Objective: Electrochemical microsensors based on noble metals can give essential information on their microenvironment with high spatio-temporal resolution. However, most advanced chemo- and biosensors lack the long-term stability for physiological monitoring of brain tissue beyond an acute application. Noble metal electrodes are widely used as neural interfaces, particularly for stimulating in the central nervous system. Our goal was to recruit already deployed, unmodified noble metal electrodes (Pt, Pt/Ir) as in situ chemical sensors.
Approach: With advanced electrochemical sensor methods, we investigated electrode surface processes, oxidizable species and oxygen as an indicator for tissue mass transport. We developed a unique, multi-step, amperometric/potentiometric sensing procedure derived from the investigation of Pt surface processes by chronocoulometry providing fundamental characterization of the electrode itself.

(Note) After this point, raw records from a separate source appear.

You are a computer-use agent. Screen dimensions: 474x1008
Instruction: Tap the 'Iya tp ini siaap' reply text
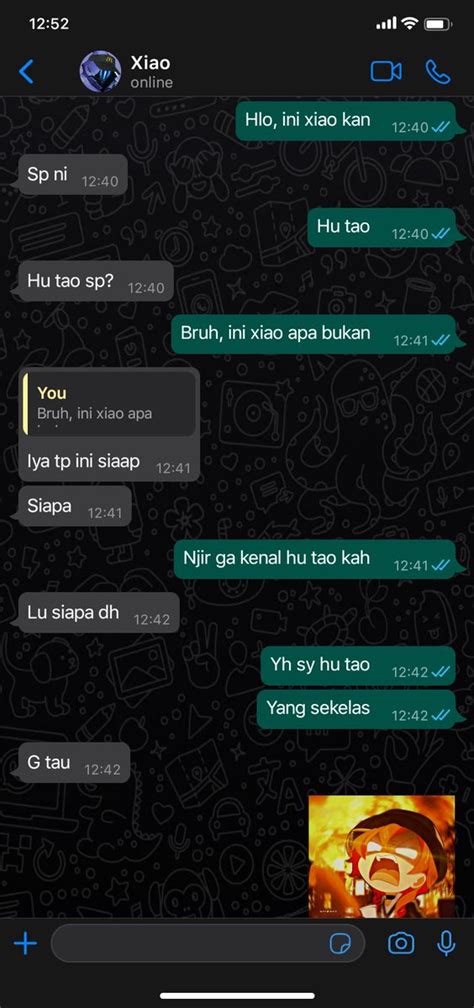(x=84, y=461)
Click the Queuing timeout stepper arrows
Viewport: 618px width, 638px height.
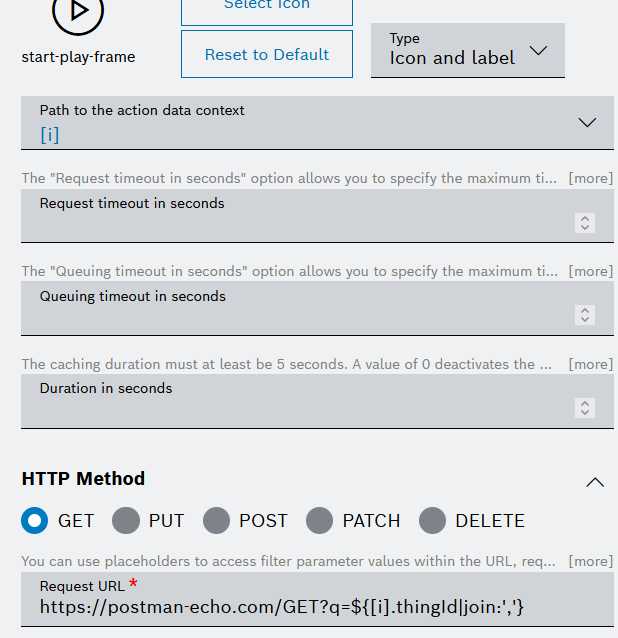click(x=585, y=315)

Main results: The resulting electrochemical protocol preconditions the electrode, measures oxidizable and reducible species, and the open circuit potential (OCP). A linear, stable sensor performance was demonstrated, also in the presence of proteins, validating signal stability of our cyclic protocol in complex environments. We investigated our sensor protocol with microelectrodes on custom Pt/Ir-wire tetrodes by in vivo measurements in the rat brain for up to four weeks. Results showed that catalytic activity of the electrode is lost over time, but our protocol is repeatedly able to both quantify and restore electrode sensitivity in vivo.
Significance: Our approach is highly relevant because it can be applied to any existing Pt electrode. Current methods to assess the brain/electrode microenvironment mainly rely on imaging techniques, histology and analysis of explanted devices, which are often end-point methods. Our procedure delivers online and time-transient information on the chemical microenvironment directly at the electrode/tissue interface of neural implants, gives new insight into the charge transfer processes, and delivers information on the state of the electrode itself addressing long-term electrode degradation.